→ **What to do**
Format the data from the line containing "Where should I" through the line containing "[x=341, y=68]" as a numbered list, omitting blank lines and excluding the pictures.

→ **Raw records**
<<<<
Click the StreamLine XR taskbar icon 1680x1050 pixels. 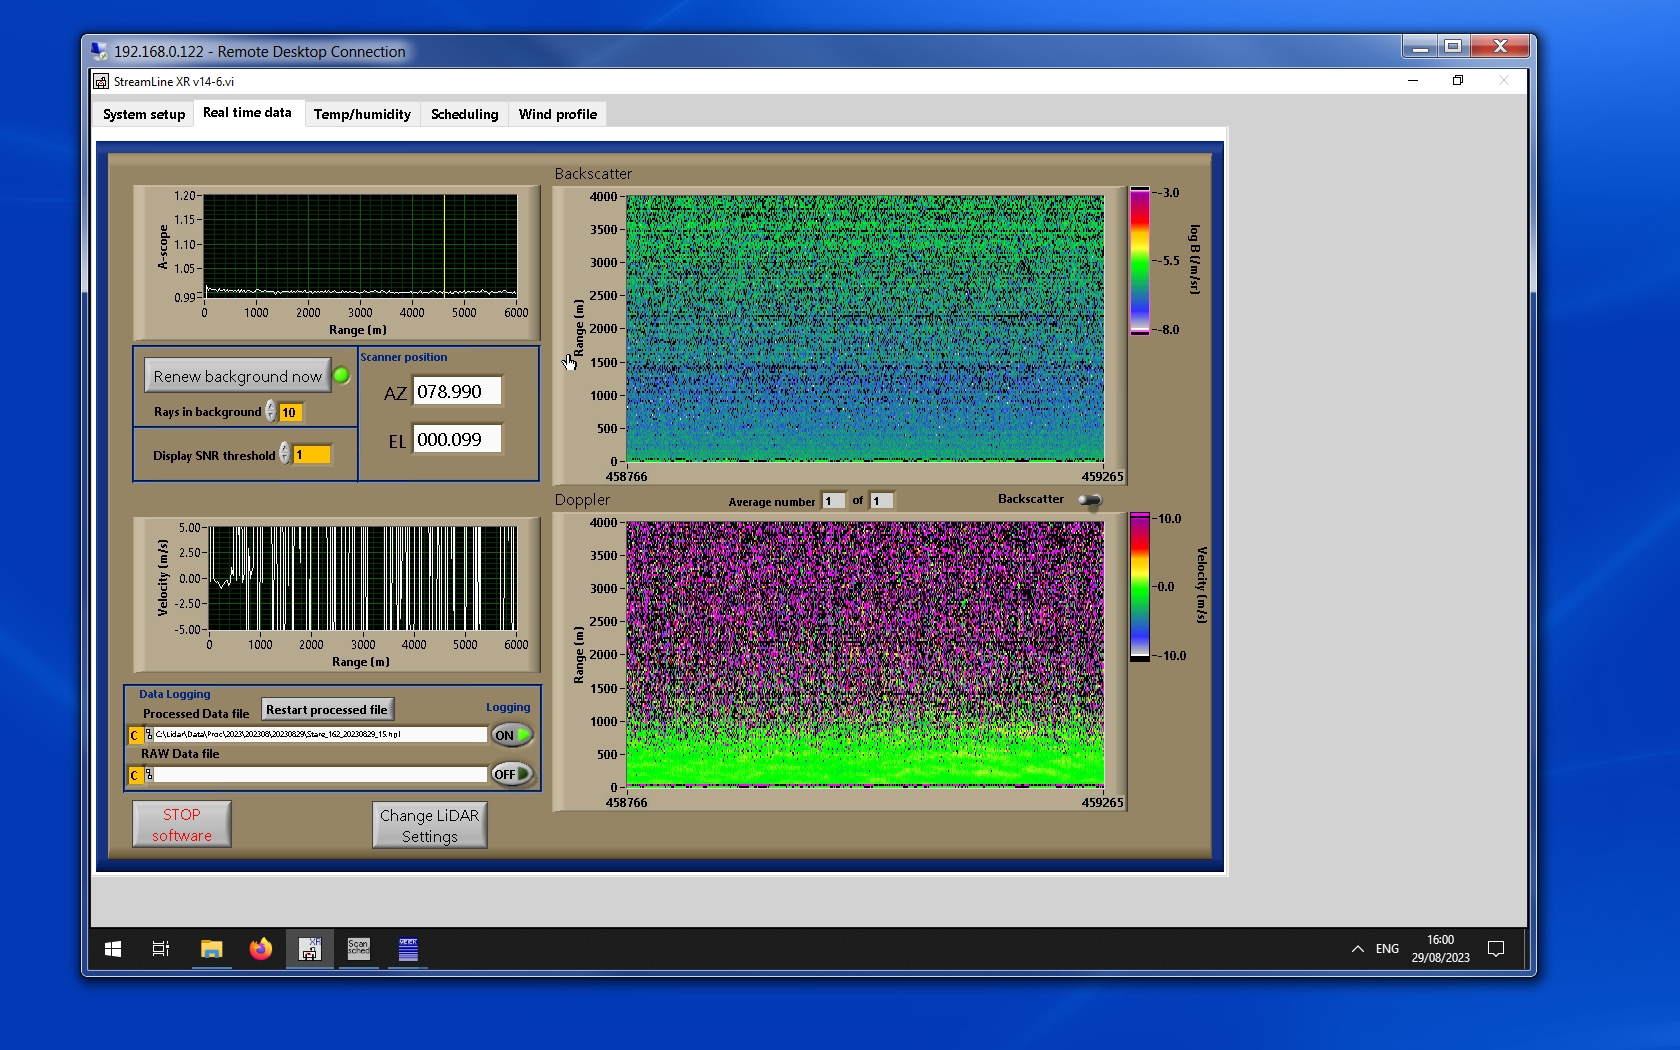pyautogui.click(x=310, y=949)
>>>>
<<<<
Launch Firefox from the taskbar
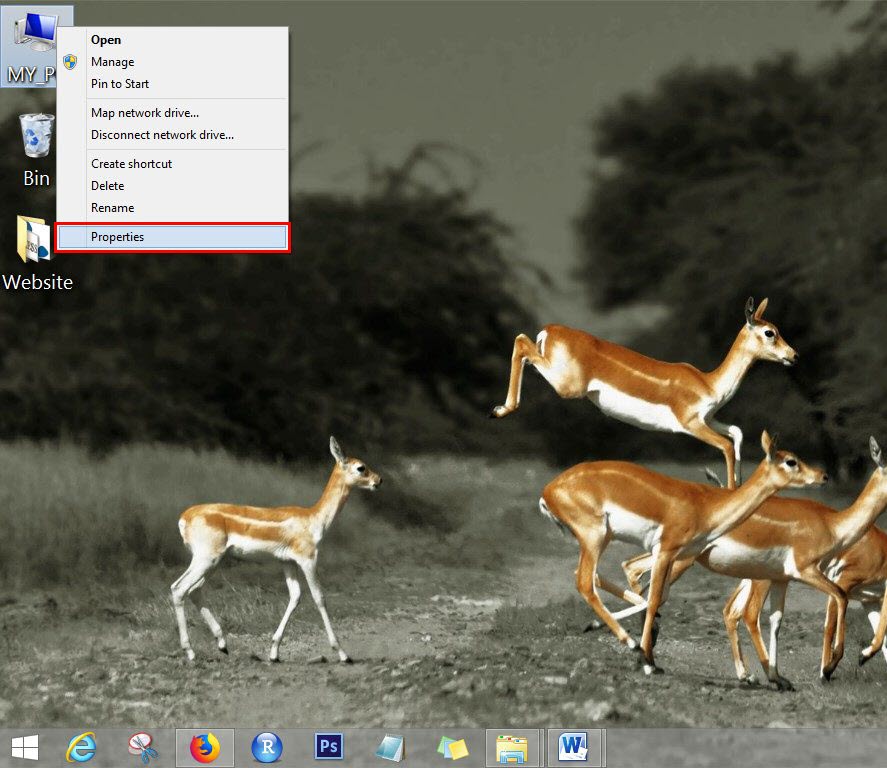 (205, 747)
>>>>
<<<<
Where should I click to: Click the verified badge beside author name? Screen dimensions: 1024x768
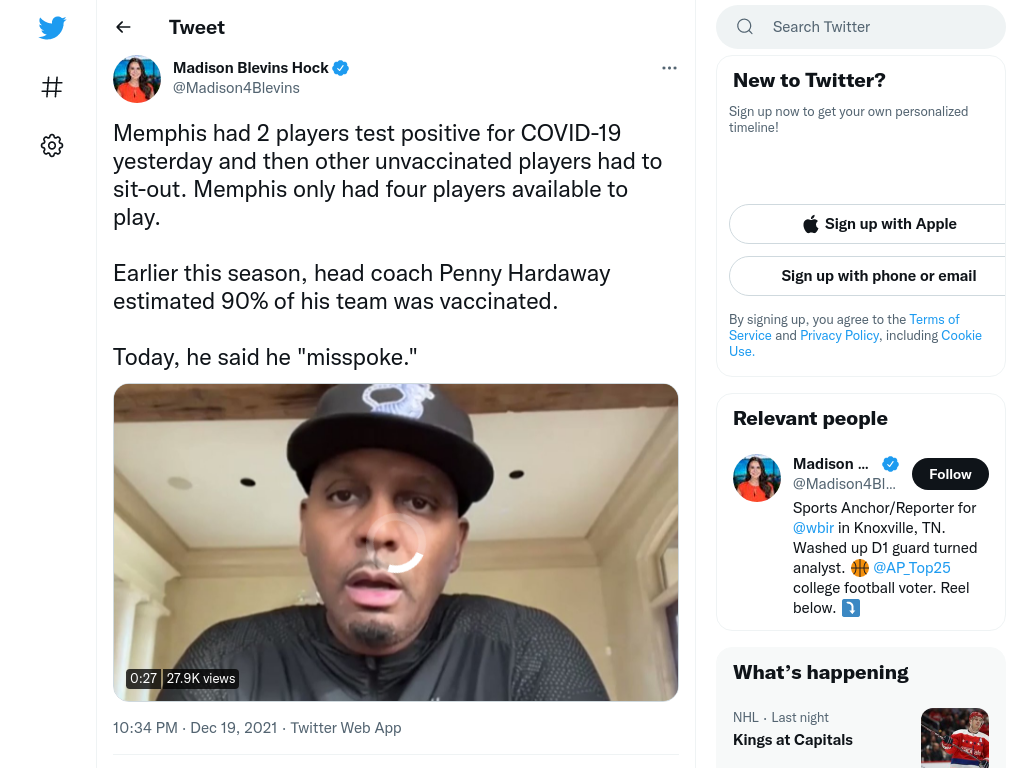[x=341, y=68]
>>>>
→ **Answer to the exercise**
1. Where should I click to: Click the verified badge beside author name? Screen dimensions: 1024x768
2. [x=341, y=68]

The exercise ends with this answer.